1931年(昭和6年)に「モーター研究会」として発足した慶應義塾自動車部の部室および専用ガレージ、そしてなんとジムカーナ走行も可能な練習場は日吉キャンパスの奥、通称「イタリア半島」と呼ばれる出島のような一角にあります。

毎週火曜・水曜・木曜の朝9時から夕方5時までが部の公式な活動時間ですが、もちろん朝から夕方までずっとそこで活動しているわけではなく、講義がない時間やその日の講義が終わった後などに、それぞれの都合に応じて部員は「イタリア半島」にやってくるのです。

半島にやってくる部員たちを見ていて気づくのは、皆いわゆる学ランを着用しているということ。
これぞ体育会系! という感じで正直カッコいいです。

主将の戸田敬介さん(4年)によれば「活動日は学生服を着用」というルールがあるそうです。もちろん学ラン姿で部室に到着した後はツナギに着替えるわけですが、このあたりは、学問を修得していく過程で「智徳」とともに「気品」を重視した福澤諭吉の教えが今も脈々と生きている……といったところでしょうか。

頭を使ってクルマを作り上げる面白さ

穏やかな物腰が印象的な戸田さんだが、実はかなりの実力者。2014年の全関東学生ジムカーナ選手権では、個人の部で見事優勝を果たしている。
全国学生自動車連盟や、同関東支部が主催する学生選手権、早稲田大学との「早慶戦」など、さまざまな大会に参加する慶応義塾大学の自動車部。写真は2014年の全関東学生ジムカーナ選手権の様子だ。
鈴鹿サーキットで開催された、2013年の全日本学生ジムカーナ選手権大会の様子。慶應義塾大学はこの大会で優勝。ダートトライアルとフィギュアを含めた総合では、日本大学に次ぐ2位の成績を収めた。
「トヨタ・スターレット」のペダルを交換する車両担当の櫻庭彬生さん。自分たちの力で勝てるクルマを作り上げていくのも、自動車競技の醍醐味なのだ。

「たぶんですが、車両はウチが日本で一番ため込んでいるんじゃないでしょうか」と戸田主将が語るとおり、練習場の奥には部品取り車から新入生向けの教習車(某教習所からの頂きモノ)までがズラリと並んでいます。ちなみに「慶應義塾高校」にも高校では数少ない自動車部があり、そちらの専用ガレージは大学自動車部のすぐ隣。

主将の戸田さんも実は高校自動車部の出身で、「(慶應義塾は神奈川の日吉と埼玉の志木に高校があるのだが)自宅が埼玉県なので、中学から高校に内部進学する際、本当は志木のほうが断然便利だったんです。でも『自動車部に入りたい!』という一心で(笑)日吉にしました」とのこと。

「4年生になってあらためて思うのは『頭を使ってクルマを作り、そして勝つ』ということの面白さです。練習をすればもちろん速くはなりますが、授業もありますから、どうしたって練習量には限界がある。そこを補うために、とにかく知恵を絞って勝てるクルマを作っていくわけです。そこが、僕にとってはとてつもなく楽しいですね」

提供された資料 =>

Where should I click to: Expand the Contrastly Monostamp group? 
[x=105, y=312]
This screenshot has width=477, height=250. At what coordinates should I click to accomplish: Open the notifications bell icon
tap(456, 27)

次の課題 =>
- a) 自動車部についての文章で、戸田さんが「知恵を絞って勝てるクルマを作っていく」と話しているのはなぜですか。1〜3文で説明してください。
- b) 自動車部についての文章を、最後の文のあとから書き進めてください。

課題の答え =>
- a) 授業もあるので、どうしても練習量には限界があるからです。その足りない分を補うために、知恵を絞って勝てるクルマを作っていくのです。

- b)
他の競技と同様、自動車部にも「早慶戦」があり、種目はジムカーナで争われます。通常は3月上旬に行われるのですが、今年は雪の影響で開催できなかったため、2014年の早慶戦は11月29日に行われます。全学年のタイムを合計して勝敗を決めるため「1年生のがんばりも重要になる」とのこと。そしてもちろん、メインターゲットである全日本のほうも総合優勝を真剣に狙っています。

「昨年は日大に敗れて総合2位でしたが、かなりの僅差で、最後の最後までもつれた戦いでした。……本当に悔しい。今年こそは日本一になります」

この戸田主将だけでなく、全員が「スタイリッシュで理知的な慶應ボーイ」のイメージそのままなのですが、それと同時にかなりアツい心をそれぞれの胸に秘めているのが、慶應義塾體育會自動車部の特徴なのかもしれません。

クールな知性と熱い情熱で勝利を目指す

「イタリア半島」と呼ばれるエリアに設けられた、自動車部自慢の練習場。その片隅では、部員の今津豪斗さん(左)と紺戸慎平さん(右)が「トヨタ86」に興味津々。
白・赤・青のカラーリングも鮮やかな、競技車両「ホンダ・シビックSiR」。この日はコーチの指導の下に、遠征に向けての練習が行われた。
「シビック」に給油する大崎さん(左)。練習場のある日吉キャンパスは住宅街に位置しているので、早朝や遅い時間にはスキール音の出る練習をしないなど、地域への配慮を徹底している。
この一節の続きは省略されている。